>>>>

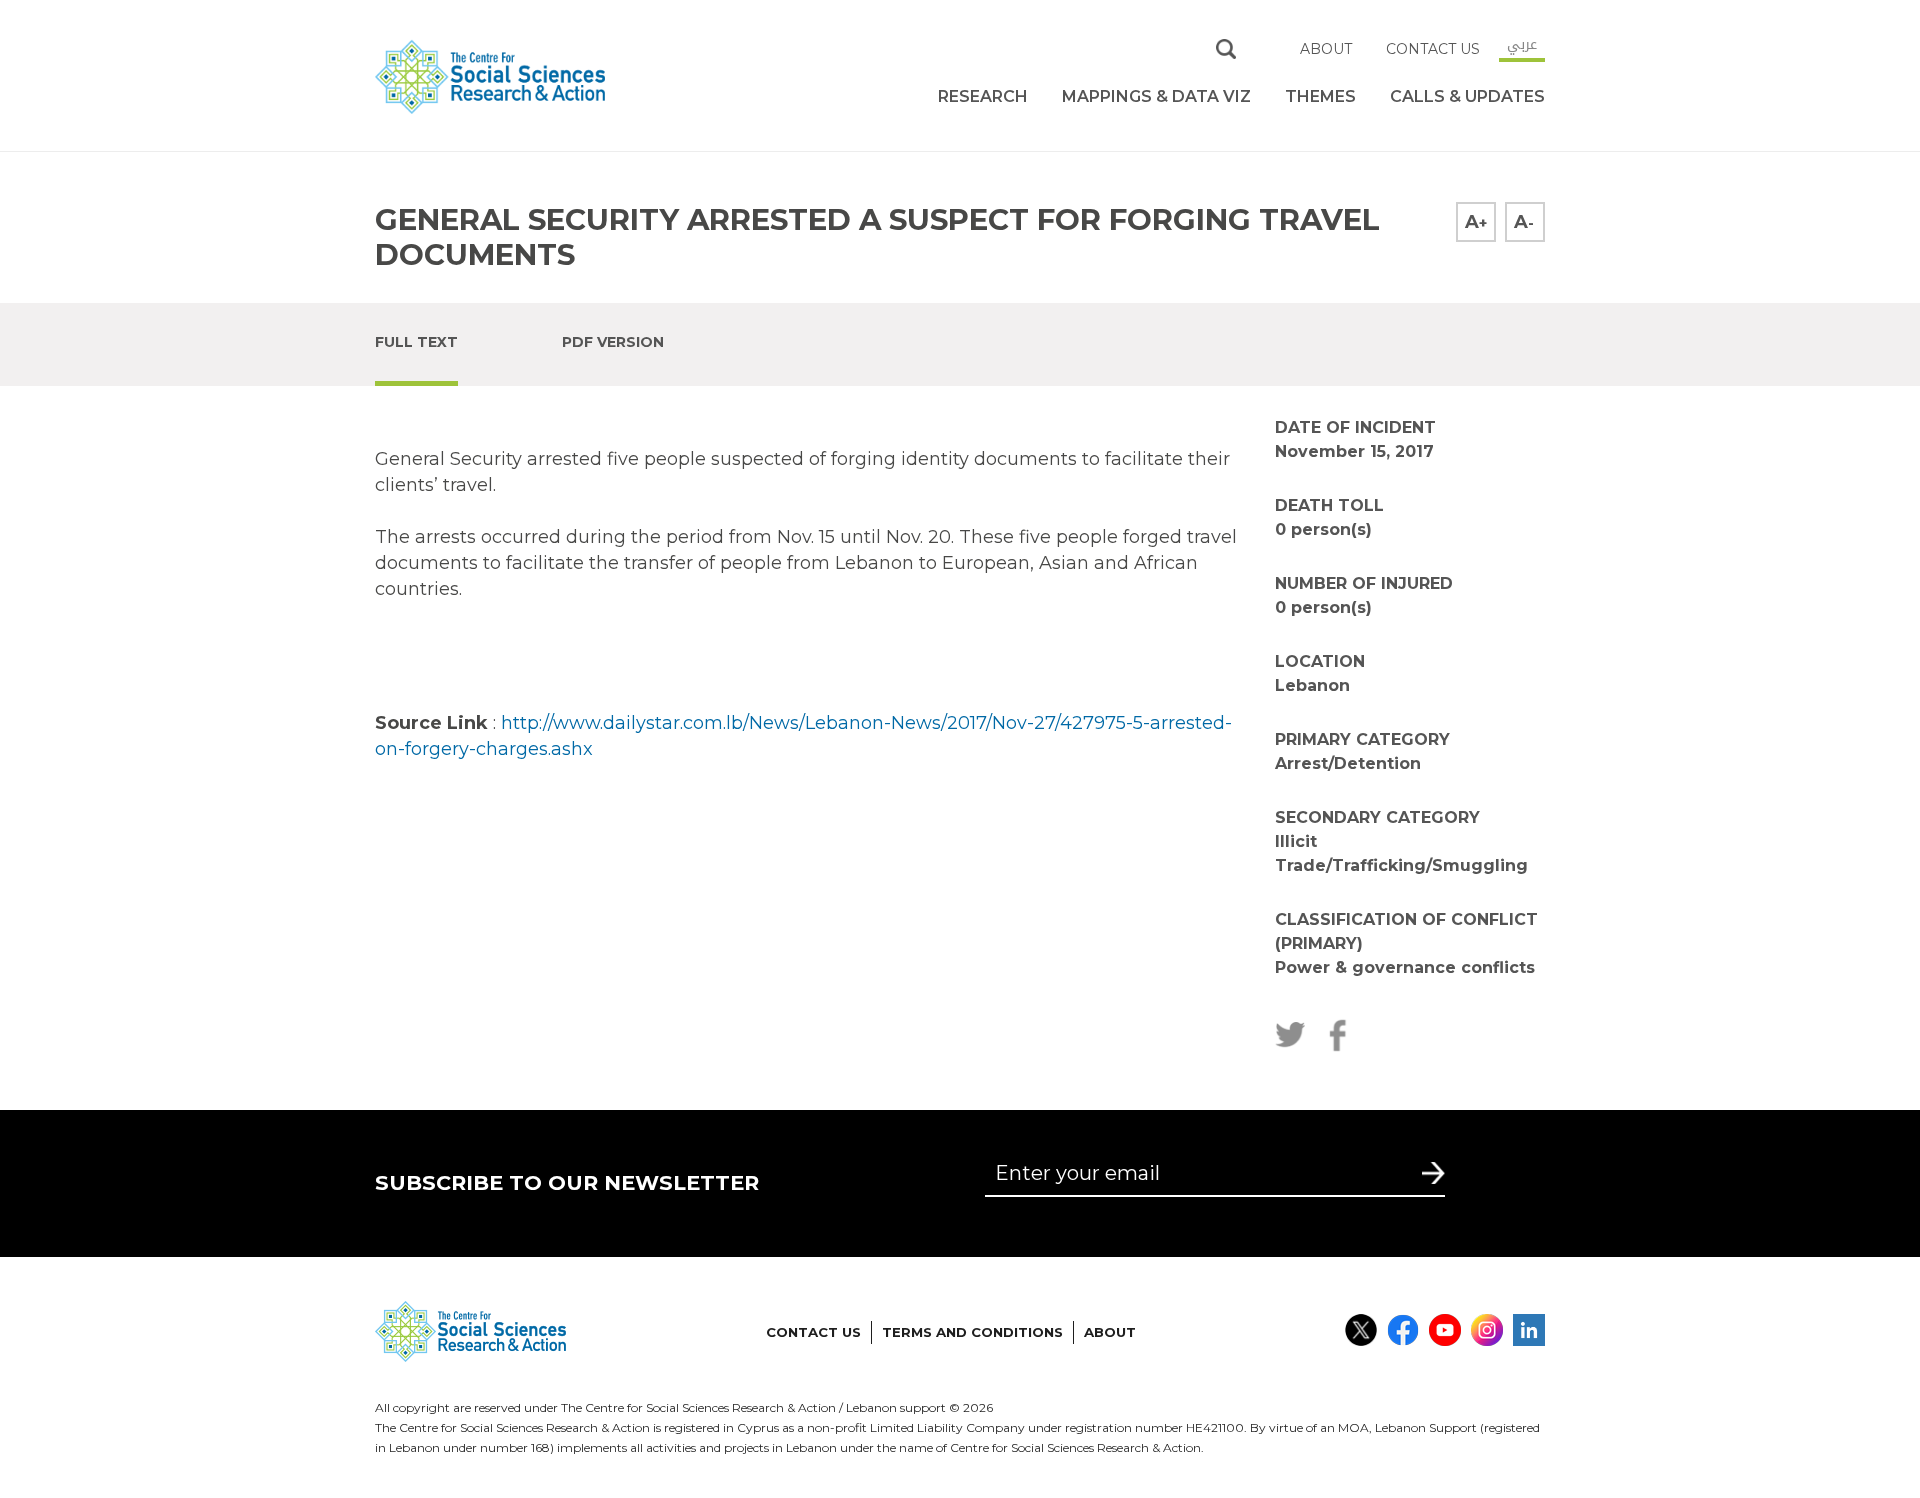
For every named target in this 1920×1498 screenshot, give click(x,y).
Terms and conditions (972, 1332)
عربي (1522, 44)
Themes (1320, 96)
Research (983, 96)
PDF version (613, 342)
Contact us (1433, 49)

<<<<

[Your task] Repeat each line of the records exactly, dropping the pictures.

[Answer to the exercise]
For every named target in this 1920×1498 screenshot, give click(x,y).
Terms and conditions (972, 1332)
عربي (1522, 44)
Themes (1320, 96)
Research (983, 96)
PDF version (613, 342)
Contact us (1433, 49)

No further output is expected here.